§ **What to produce**: Rewrite the data beginning at the line containing "Task: Click the right" and ending at the line containing "tap(306, 262)", substituting "emblem" for "logo" and leaving everything else as it is.

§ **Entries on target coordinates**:
*****

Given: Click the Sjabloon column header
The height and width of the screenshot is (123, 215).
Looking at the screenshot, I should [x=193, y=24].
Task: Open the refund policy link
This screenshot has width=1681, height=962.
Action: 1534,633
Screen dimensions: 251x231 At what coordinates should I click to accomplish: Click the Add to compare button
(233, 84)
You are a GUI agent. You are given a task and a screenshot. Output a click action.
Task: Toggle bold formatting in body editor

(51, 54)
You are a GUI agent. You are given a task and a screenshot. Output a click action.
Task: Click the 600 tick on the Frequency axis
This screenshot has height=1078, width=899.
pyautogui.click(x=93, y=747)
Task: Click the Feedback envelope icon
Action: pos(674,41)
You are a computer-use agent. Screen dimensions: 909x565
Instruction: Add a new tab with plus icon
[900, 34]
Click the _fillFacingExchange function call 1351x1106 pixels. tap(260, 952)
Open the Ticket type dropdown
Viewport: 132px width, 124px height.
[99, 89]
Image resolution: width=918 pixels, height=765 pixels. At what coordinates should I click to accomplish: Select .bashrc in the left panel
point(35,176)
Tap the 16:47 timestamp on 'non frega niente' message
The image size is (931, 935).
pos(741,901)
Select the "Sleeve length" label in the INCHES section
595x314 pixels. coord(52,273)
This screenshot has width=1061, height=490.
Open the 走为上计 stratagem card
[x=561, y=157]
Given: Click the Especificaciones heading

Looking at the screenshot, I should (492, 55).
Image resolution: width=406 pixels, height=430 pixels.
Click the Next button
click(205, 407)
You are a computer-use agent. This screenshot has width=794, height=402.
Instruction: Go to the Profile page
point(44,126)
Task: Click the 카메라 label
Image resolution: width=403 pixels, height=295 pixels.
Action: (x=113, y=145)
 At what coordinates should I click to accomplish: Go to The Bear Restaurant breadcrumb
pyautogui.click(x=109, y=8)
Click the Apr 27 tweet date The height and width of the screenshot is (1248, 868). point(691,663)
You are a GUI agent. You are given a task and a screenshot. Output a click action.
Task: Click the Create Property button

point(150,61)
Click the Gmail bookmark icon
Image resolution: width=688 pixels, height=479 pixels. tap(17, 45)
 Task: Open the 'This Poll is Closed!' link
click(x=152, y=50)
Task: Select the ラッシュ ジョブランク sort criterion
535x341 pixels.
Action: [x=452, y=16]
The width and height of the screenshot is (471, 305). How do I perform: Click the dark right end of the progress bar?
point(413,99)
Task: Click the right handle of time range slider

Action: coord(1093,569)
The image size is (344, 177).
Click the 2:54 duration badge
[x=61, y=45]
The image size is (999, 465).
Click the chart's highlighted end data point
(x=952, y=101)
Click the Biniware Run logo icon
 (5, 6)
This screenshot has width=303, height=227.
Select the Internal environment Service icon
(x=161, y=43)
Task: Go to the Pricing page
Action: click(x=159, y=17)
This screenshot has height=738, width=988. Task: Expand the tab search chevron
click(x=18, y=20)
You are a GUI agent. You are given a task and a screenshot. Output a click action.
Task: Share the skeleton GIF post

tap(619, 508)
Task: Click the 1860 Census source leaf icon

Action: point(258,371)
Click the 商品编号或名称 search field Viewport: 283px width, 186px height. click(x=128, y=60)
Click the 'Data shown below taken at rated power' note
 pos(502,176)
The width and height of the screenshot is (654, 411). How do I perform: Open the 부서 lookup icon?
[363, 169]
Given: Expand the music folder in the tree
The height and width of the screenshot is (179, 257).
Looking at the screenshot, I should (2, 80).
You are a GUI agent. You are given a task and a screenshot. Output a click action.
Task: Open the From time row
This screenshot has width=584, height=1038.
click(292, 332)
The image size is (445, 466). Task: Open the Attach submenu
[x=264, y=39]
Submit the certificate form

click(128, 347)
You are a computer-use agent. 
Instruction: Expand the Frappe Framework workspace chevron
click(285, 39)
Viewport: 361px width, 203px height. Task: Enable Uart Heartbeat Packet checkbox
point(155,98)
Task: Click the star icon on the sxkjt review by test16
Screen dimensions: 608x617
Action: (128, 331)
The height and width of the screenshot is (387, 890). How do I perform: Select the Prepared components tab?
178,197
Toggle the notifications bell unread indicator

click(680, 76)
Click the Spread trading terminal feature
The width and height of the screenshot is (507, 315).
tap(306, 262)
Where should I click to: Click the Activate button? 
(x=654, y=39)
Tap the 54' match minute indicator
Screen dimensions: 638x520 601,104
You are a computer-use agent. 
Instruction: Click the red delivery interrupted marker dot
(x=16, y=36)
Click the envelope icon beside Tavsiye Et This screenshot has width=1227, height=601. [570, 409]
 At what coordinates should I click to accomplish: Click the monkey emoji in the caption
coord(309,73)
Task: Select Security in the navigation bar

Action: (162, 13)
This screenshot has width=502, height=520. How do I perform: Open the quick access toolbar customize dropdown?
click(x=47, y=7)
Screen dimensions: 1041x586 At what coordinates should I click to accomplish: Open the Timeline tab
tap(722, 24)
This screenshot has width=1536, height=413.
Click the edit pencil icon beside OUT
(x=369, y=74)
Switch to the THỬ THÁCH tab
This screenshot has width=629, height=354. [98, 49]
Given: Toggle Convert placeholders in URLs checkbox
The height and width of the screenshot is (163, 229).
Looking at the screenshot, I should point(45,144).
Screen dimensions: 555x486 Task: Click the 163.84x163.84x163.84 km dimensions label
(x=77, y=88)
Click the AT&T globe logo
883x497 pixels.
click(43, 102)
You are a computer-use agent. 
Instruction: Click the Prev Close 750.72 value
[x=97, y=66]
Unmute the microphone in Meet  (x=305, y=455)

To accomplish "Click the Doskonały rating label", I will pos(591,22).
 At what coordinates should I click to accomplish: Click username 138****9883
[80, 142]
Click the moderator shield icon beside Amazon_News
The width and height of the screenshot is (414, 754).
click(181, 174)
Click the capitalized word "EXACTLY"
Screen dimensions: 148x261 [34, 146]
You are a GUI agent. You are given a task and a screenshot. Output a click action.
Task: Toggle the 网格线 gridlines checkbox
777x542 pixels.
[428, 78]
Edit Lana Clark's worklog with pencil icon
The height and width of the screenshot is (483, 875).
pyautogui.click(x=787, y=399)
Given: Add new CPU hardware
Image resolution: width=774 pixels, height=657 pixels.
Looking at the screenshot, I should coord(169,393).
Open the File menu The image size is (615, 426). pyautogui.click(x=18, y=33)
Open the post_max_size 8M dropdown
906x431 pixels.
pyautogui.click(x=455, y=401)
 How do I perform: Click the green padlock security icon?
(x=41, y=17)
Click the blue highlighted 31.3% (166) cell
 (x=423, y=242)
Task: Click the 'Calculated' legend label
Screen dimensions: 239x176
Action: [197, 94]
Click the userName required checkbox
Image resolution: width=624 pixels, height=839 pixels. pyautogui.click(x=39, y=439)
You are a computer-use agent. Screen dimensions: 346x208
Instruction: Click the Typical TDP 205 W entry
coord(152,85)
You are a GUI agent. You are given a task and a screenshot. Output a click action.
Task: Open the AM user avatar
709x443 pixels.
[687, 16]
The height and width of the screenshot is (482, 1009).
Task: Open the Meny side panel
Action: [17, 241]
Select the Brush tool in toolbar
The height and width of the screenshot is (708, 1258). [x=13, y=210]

*****

§ **Solved exercise**:
Task: Click the right handle of time range slider

Action: coord(1093,569)
The image size is (344, 177).
Click the 2:54 duration badge
[x=61, y=45]
The image size is (999, 465).
Click the chart's highlighted end data point
(x=952, y=101)
Click the Biniware Run emblem icon
 (5, 6)
This screenshot has width=303, height=227.
Select the Internal environment Service icon
(x=161, y=43)
Task: Go to the Pricing page
Action: click(x=159, y=17)
This screenshot has height=738, width=988. Task: Expand the tab search chevron
click(x=18, y=20)
You are a GUI agent. You are given a task and a screenshot. Output a click action.
Task: Share the skeleton GIF post

tap(619, 508)
Task: Click the 1860 Census source leaf icon

Action: point(258,371)
Click the 商品编号或名称 search field Viewport: 283px width, 186px height. click(x=128, y=60)
Click the 'Data shown below taken at rated power' note
 pos(502,176)
The width and height of the screenshot is (654, 411). How do I perform: Open the 부서 lookup icon?
[363, 169]
Given: Expand the music folder in the tree
The height and width of the screenshot is (179, 257).
Looking at the screenshot, I should (2, 80).
You are a GUI agent. You are given a task and a screenshot. Output a click action.
Task: Open the From time row
This screenshot has width=584, height=1038.
click(292, 332)
The image size is (445, 466). Task: Open the Attach submenu
[x=264, y=39]
Submit the certificate form

click(128, 347)
You are a computer-use agent. 
Instruction: Expand the Frappe Framework workspace chevron
click(285, 39)
Viewport: 361px width, 203px height. Task: Enable Uart Heartbeat Packet checkbox
point(155,98)
Task: Click the star icon on the sxkjt review by test16
Screen dimensions: 608x617
Action: (128, 331)
The height and width of the screenshot is (387, 890). How do I perform: Select the Prepared components tab?
178,197
Toggle the notifications bell unread indicator

click(680, 76)
Click the Spread trading terminal feature
The width and height of the screenshot is (507, 315).
tap(306, 262)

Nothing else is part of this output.